Z informacji Prokuratora Krajowego wynikało, że już w 2012 roku Komisja Nadzoru Finansowego wiedziała – a dowiedziała się tego z Krajowej SKOK – że w SKOK-u Wołomin mają miejsce potężne nieprawidłowości. Tezy mówiące o bezpodstawnych atakach na urzędników są zatem całkowicie bezzasadne i media – także te lewicowe, które dziś bronią oskarżonych o poważne zaniedbania – wiedziały o tym już od 2018 roku.
Dopiero od lutego do 15 marca 2013 roku, przeprowadzono kontrolę. Ta wykazała, że w SKOKU Wołomin rażąco naruszano prawo. Z protokołu kontroli wynika, że na dzień 31 grudnia 2012 sytuacja w SKOKu stanowiła zagrożenie dla pieniędzy klientów. W protokole znalazł się wniosek o powołanie zarządu komisarycznego. Oznacza to, ze od marca 2012 w KNF istnieje świadomość gigantycznych nieprawidłowości – podkreślał Bogdan Święczkowski.

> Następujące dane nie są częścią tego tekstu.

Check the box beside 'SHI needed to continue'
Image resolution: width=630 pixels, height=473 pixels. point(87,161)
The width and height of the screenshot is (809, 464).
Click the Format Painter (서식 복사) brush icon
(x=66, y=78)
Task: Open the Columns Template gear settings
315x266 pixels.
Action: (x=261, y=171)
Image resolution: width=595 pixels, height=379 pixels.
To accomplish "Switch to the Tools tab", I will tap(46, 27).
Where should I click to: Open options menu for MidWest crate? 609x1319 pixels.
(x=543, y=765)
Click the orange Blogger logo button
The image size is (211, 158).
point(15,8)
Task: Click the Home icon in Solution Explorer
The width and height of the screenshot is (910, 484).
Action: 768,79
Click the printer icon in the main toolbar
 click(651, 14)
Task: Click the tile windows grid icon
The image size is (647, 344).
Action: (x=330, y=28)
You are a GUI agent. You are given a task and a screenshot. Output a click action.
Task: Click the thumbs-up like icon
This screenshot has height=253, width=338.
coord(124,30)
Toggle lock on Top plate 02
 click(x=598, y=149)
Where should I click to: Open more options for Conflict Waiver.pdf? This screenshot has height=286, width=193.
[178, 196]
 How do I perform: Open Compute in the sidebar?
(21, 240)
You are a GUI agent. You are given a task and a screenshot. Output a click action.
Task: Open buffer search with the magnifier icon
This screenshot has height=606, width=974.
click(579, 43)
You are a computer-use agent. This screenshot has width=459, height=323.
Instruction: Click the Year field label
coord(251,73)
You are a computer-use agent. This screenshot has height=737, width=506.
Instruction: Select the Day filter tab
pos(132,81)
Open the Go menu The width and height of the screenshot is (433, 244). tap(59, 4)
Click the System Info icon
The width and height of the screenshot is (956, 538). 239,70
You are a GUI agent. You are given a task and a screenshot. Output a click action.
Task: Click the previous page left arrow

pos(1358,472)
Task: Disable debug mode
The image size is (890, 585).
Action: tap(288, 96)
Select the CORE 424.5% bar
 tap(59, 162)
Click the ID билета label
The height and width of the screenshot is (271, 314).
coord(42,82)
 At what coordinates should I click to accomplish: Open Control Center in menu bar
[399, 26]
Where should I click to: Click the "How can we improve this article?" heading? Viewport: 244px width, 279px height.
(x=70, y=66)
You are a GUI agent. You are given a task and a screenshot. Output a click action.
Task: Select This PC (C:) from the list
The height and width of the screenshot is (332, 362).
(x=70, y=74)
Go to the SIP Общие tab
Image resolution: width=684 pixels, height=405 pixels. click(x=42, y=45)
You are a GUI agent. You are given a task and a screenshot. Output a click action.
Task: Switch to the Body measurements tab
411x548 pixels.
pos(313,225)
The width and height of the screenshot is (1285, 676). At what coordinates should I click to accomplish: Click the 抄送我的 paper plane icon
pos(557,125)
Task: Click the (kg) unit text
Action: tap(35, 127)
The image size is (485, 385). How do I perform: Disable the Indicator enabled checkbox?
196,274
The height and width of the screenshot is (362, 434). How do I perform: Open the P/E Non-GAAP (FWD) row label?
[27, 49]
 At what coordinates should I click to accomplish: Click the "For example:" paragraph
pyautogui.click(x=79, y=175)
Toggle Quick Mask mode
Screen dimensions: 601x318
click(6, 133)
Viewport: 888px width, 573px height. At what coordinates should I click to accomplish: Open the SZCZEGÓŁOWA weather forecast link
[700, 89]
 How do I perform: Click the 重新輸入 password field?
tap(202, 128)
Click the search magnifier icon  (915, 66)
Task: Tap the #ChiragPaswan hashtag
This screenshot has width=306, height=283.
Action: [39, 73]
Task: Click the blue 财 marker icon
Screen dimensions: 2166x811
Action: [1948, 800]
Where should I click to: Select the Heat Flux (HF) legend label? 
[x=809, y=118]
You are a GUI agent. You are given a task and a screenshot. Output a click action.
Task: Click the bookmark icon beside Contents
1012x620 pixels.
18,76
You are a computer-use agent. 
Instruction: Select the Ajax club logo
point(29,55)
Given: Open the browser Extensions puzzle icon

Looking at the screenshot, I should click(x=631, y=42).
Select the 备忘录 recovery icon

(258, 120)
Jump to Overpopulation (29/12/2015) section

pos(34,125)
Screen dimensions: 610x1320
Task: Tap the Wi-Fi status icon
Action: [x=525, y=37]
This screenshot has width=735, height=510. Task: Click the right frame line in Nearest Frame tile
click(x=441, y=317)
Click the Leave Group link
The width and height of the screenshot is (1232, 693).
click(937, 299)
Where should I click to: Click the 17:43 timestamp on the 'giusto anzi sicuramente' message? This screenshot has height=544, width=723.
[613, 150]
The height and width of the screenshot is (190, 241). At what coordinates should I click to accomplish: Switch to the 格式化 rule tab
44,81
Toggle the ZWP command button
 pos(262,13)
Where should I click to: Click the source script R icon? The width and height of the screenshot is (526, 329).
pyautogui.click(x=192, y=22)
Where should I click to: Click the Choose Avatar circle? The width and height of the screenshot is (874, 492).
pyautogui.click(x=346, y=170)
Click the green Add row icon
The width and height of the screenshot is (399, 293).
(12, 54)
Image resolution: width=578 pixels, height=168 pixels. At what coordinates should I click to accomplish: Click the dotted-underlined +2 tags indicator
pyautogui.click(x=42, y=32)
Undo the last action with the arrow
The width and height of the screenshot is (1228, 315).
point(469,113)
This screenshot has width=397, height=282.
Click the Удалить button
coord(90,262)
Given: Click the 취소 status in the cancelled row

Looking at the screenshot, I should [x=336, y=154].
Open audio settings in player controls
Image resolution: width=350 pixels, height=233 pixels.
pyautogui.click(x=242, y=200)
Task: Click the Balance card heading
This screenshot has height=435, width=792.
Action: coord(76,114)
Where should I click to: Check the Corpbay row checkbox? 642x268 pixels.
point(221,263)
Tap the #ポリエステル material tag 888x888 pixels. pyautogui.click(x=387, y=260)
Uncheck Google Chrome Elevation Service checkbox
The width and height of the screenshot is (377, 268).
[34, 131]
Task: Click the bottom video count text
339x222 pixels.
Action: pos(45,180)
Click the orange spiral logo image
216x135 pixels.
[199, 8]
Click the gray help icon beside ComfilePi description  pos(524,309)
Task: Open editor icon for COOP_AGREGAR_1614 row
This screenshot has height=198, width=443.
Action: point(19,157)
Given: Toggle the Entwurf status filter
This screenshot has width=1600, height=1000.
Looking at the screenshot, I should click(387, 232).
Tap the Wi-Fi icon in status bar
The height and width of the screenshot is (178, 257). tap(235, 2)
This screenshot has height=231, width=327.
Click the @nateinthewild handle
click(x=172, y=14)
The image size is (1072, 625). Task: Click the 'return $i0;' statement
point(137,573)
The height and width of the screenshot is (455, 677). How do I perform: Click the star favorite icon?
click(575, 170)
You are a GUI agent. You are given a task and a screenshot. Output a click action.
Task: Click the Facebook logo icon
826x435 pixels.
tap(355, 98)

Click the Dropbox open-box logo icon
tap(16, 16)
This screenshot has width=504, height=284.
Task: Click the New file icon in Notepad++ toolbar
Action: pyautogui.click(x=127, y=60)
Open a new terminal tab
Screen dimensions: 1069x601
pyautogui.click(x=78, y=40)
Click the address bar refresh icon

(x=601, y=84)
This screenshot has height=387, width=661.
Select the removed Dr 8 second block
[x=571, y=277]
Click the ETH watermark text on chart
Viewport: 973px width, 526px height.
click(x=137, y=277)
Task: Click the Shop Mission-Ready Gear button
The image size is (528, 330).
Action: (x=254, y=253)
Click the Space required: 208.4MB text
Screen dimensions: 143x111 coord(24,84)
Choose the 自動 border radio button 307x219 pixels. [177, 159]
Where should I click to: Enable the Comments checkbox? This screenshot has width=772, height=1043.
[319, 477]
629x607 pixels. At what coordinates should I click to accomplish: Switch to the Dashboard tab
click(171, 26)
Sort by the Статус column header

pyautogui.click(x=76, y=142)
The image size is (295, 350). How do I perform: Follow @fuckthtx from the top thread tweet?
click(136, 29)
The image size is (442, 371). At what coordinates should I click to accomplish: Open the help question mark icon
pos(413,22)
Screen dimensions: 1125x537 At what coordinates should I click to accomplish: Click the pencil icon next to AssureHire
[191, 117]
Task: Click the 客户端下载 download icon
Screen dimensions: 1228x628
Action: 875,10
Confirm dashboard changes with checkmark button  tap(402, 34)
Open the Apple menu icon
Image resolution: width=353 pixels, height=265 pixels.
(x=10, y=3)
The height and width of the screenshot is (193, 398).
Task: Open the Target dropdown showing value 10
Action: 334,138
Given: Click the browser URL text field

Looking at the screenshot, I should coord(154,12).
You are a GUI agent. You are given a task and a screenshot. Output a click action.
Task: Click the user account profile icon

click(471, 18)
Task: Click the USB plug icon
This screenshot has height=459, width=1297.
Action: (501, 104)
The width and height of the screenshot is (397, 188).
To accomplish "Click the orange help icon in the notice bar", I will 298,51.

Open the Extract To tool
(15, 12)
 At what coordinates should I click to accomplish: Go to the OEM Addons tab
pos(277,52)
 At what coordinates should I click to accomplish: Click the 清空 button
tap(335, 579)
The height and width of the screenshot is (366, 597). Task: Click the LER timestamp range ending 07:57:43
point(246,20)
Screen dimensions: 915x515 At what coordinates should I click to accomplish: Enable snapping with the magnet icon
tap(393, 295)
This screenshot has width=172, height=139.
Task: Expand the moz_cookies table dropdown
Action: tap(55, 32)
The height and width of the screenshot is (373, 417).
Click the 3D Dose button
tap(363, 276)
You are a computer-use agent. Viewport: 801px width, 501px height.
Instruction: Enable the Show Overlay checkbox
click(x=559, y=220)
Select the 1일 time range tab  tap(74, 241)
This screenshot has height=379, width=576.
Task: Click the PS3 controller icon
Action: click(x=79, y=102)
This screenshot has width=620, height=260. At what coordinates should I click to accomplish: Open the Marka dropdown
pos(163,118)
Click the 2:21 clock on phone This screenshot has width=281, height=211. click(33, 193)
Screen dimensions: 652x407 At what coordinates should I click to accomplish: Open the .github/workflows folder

A chodziło o potężne środki finansowe. Zdaniem Prokuratora Krajowego, w czasie gdy ze SKOK Wołomin trwało wyprowadzanie setek milionów złotych, dla KNF sprawa wołomińskiej kasy nie była priorytetowa.
Z kasy wypływają 53 miliony złotych. W lipcu i sierpniu 2012 roku pracownicy KNF sami tworzą projekt decyzji o wprowadzeniu zarządu komisarycznego. Jest blisko powołania tej decyzji. I co? Nic. Od maja do końca sierpnia wypływają kolejne 237 milionów złotych. We wrześniu 2013 w KNF kończy się postępowanie administracyjne. Strony zaznajamiają się z aktami. Projekt decyzji jest przygotowany. We wrześniu i październiku wypływa 140 milionów złotych ze SKOKU Wołomin. KNF już 22 października 2013 mogła podjąć decyzję o wprowadzeniu do SKOKU zarządu komisarycznego – mówił prokurator Święczkowski.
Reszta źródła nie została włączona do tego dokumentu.